Aufgaben ▸
a: Kopiere aus dem Text zum Prozessmanagement wortgetreu den Abschnitt von „Das Einbinden der“ bis „und Erfahrung einbringen.“.
b: Wer ist laut dem Text zum Prozessmanagement für die Überwachung und Steuerung der Prozesse verantwortlich?

━━━━━ Zitierter Text

Ein Leitfaden für Qualitätsfachleute, Ingenieure und Techniker

Prozessmanagement

1.  Einführung in das Prozessmanagement

In der heutigen schnelllebigen und wettbewerbsintensiven Geschäftswelt müssen Unternehmen jeder Größe und Branche ständig danach streben, ihre betriebliche Effizienz und Effektivität zu verbessern. Eine Schlüsselstrategie zur Erreichung dieses Ziels ist das Prozessmanagement, das die Gestaltung, Umsetzung und kontinuierliche Verbesserung der Prozesse einer Organisation umfasst, um ihre strategischen Ziele zu erreichen.

Warum ist Prozessmanagement wichtig für Unternehmen?

Prozessmanagement ermöglicht es Unternehmen, ihre Geschäftsabläufe zu verstehen, zu analysieren und zu verbessern. Es hilft dabei, Engpässe zu identifizieren, Verschwendung zu reduzieren und die Qualität zu steigern. In einer Zeit, in der sich Märkte und Technologien rasant verändern, ist Prozessmanagement ein entscheidender Faktor für die Wettbewerbsfähigkeit und den langfristigen Erfolg eines Unternehmens.

Business Process Management – Definition und Konzept

Business Process Management (BPM) ist ein systematischer und ganzheitlicher Ansatz zur Gestaltung, Steuerung und Optimierung von Geschäftsprozessen. Es umfasst die Identifizierung, Modellierung, Analyse, Verbesserung und Überwachung von Prozessen, um die Effizienz und Effektivität einer Organisation zu steigern. BPM zielt darauf ab, die Gesamtheit der Geschäftsprozesse end-to-end zu betrachten und kontinuierlich zu verbessern, um langfristigen Erfolg zu gewährleisten. BPM ist nicht nur eine Methode, sondern auch eine Denkweise, die das Unternehmen durchdringt.

Rollen im Prozessmanagement

Erfolgreiches Prozessmanagement erfordert eine klare Definition von Rollen und Verantwortlichkeiten. Dazu gehören

  • Prozessmanager, die für die gesamte Prozesslandschaft verantwortlich zeichnen und die die Umsetzung von Prozessverbesserungen koordinieren
  • Prozessverantwortliche, die für die Überwachung und Steuerung der Prozesse verantwortlich sind
  • Prozessmodellierer, die die syntaktische („Ist das Modell formal korrekt beschrieben?“) und semantische Richtigkeit („Gibt das Modell tatsächlich die Realität wieder?“) des modellierten Prozesses sicherstellen sowie
  • Prozessanalytiker, die die Prozesse analysieren und entsprechende Verbesserungspotentiale identifizieren.

Das Einbinden der Mitarbeitenden ist für ein erfolgreiches Prozessmanagement von entscheidender Bedeutung, da sie wertvolles Wissen und Erfahrung einbringen.

2. Prozessmanagement als Phasenmodell

Der Lebenszyklus des Prozessmanagements besteht aus mehreren Phasen, darunter:

  • Prozessmodellierung und Messen der Prozessleistung
  • Prozessanalyse
  • Prozessmodellierung des Soll- bzw. Zielzustands
  • Prozesstransformation
  • Prozessevaluierungs- und Standardisierungsphase

Jede Phase baut dabei auf der vorhergehenden auf und gewährleistet eine kontinuierliche Verbesserung der Prozesse einer Organisation.

━━━━━━━━━━
━━━━━ Datenauszug

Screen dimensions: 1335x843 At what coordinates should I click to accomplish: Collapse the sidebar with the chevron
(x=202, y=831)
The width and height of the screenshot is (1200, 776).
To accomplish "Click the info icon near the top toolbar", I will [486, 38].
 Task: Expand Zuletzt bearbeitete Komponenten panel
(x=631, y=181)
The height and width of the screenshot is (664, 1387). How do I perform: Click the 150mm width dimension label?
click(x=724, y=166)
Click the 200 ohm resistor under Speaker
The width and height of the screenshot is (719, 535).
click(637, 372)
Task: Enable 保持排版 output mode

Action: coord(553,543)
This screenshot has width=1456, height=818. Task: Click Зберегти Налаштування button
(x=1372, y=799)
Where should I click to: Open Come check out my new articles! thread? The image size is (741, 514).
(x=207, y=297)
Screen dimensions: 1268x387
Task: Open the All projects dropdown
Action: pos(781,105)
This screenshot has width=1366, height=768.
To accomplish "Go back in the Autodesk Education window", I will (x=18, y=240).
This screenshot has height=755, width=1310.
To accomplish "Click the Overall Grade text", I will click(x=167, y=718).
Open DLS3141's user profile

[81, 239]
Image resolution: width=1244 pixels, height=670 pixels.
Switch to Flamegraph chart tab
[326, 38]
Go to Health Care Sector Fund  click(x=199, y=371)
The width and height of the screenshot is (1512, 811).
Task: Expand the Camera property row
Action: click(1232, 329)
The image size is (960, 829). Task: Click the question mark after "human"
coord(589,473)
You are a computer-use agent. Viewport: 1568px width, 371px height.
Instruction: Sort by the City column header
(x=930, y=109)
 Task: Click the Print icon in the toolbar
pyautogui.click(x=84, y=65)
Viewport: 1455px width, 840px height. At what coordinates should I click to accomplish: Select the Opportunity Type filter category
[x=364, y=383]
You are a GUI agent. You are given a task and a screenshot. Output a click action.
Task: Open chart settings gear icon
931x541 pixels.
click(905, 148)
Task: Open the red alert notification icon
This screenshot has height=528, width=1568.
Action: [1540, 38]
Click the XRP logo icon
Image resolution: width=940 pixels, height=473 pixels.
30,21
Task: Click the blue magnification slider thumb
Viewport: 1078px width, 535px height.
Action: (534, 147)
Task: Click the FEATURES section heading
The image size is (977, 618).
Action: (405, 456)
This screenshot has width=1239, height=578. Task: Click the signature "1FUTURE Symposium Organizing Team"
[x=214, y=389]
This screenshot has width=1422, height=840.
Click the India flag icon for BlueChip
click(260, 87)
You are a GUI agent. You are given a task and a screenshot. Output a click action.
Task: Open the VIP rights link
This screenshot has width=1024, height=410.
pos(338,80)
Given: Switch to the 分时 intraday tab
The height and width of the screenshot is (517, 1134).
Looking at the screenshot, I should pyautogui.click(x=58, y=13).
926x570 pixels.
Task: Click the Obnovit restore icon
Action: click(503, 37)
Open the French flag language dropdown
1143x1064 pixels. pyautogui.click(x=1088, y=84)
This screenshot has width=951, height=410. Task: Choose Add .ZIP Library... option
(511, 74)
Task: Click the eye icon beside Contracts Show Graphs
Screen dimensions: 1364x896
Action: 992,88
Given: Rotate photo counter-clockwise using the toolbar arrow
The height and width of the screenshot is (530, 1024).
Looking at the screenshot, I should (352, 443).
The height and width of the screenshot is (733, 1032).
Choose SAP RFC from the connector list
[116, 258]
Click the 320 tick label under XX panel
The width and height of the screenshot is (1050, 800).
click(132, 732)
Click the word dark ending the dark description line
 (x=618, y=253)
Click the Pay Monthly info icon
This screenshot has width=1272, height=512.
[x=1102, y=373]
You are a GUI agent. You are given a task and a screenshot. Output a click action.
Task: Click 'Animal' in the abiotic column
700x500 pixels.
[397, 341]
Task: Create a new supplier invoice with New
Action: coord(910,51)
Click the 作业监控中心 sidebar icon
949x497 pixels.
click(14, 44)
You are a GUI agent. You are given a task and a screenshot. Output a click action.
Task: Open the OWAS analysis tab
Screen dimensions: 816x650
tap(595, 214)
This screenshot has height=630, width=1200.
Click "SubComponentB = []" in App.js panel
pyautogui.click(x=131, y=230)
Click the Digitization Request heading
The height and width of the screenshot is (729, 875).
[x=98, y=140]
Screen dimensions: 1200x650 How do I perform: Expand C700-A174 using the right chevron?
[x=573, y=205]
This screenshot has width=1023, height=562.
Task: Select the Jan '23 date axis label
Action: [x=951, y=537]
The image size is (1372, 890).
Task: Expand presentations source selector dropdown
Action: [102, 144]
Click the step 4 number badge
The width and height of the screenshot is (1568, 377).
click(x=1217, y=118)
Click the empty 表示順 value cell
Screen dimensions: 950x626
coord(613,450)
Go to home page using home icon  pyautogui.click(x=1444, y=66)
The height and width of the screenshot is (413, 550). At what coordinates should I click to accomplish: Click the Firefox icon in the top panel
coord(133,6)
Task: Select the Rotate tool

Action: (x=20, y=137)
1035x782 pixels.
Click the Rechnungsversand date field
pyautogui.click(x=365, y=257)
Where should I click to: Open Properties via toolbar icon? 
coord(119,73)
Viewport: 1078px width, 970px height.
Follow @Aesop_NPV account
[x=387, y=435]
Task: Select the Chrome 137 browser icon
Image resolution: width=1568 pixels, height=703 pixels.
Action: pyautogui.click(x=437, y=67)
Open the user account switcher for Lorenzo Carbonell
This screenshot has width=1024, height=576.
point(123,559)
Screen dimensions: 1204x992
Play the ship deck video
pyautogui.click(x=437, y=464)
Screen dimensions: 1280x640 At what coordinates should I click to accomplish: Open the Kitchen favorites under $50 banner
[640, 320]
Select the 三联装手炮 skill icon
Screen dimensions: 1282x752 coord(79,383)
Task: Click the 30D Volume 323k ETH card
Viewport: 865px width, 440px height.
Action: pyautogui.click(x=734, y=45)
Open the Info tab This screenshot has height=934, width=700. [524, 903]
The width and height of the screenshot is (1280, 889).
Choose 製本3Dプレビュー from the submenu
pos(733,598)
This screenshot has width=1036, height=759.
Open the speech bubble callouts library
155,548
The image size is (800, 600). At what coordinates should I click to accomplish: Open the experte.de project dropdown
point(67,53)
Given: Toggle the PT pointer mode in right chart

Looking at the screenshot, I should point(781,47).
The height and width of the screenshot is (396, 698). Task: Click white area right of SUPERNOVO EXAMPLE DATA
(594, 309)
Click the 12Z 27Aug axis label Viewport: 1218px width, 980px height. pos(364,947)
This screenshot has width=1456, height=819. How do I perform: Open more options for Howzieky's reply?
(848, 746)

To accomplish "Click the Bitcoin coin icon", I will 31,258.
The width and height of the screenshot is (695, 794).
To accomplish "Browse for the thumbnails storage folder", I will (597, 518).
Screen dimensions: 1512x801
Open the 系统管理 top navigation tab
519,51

━━━━━━━━━━

Lösungen ▸
a:
Das Einbinden der Mitarbeitenden ist für ein erfolgreiches Prozessmanagement von entscheidender Bedeutung, da sie wertvolles Wissen und Erfahrung einbringen.

b: Die Prozessverantwortlichen.